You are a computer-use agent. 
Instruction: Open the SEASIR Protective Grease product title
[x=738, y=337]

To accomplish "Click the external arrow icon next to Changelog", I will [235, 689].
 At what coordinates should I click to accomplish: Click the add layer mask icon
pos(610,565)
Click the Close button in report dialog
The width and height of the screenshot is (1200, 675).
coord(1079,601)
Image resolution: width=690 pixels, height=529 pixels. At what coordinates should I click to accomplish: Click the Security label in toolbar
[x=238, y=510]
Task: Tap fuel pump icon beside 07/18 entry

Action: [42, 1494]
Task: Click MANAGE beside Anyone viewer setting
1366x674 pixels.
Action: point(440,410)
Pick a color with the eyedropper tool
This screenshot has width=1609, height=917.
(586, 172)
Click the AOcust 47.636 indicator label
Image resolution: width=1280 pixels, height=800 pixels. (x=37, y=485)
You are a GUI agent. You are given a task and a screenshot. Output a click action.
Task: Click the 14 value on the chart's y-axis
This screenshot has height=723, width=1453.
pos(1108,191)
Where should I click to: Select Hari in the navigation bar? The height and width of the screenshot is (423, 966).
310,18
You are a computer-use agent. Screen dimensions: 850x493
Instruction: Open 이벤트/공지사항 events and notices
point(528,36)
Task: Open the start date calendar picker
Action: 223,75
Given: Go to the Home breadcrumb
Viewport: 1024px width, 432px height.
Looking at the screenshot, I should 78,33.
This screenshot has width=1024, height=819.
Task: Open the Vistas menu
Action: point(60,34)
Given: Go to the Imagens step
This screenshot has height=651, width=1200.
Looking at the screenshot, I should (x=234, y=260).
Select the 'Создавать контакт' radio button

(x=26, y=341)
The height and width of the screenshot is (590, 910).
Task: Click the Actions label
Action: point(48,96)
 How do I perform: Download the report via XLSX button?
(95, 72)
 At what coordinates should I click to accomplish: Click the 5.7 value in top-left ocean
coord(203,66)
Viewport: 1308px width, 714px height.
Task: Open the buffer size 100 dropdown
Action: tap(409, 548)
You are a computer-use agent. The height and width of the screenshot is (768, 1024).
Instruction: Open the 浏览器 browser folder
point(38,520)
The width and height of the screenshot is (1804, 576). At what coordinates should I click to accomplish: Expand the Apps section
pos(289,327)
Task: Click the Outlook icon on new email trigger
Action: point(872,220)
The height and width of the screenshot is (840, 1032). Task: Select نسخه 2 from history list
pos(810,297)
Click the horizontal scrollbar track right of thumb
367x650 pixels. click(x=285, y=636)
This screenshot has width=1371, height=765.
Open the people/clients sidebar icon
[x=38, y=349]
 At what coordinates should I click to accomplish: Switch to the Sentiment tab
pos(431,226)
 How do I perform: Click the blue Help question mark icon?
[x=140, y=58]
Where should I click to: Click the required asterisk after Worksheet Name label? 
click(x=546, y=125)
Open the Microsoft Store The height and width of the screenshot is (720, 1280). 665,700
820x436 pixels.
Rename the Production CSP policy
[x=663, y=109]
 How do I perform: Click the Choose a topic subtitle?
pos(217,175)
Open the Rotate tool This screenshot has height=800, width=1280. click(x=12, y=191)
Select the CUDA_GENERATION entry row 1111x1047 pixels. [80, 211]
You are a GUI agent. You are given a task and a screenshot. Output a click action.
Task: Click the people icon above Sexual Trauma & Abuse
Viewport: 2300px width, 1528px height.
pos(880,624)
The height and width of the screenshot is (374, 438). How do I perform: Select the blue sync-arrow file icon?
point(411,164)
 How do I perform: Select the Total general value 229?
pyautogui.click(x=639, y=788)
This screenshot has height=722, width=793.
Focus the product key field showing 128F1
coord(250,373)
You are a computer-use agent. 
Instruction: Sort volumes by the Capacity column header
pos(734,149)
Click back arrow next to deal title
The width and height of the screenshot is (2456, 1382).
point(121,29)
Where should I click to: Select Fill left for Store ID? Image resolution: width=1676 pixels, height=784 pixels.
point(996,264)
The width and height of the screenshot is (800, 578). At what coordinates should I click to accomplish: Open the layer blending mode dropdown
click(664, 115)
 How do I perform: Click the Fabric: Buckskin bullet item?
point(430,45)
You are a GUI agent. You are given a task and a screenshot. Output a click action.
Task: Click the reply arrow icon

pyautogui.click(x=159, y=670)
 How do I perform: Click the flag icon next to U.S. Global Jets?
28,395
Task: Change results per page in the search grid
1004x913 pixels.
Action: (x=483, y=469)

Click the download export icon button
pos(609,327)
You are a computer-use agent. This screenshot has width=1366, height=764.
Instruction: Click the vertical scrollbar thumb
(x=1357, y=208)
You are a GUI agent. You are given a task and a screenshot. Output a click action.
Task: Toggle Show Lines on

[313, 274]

Directions for this task:
Start at the line containing "1004x913 pixels." and copy each line through the last one in the records, exactly and with nothing added.

Expected answer:
1004x913 pixels.
Action: (x=483, y=469)

Click the download export icon button
pos(609,327)
You are a computer-use agent. This screenshot has width=1366, height=764.
Instruction: Click the vertical scrollbar thumb
(x=1357, y=208)
You are a GUI agent. You are given a task and a screenshot. Output a click action.
Task: Toggle Show Lines on

[313, 274]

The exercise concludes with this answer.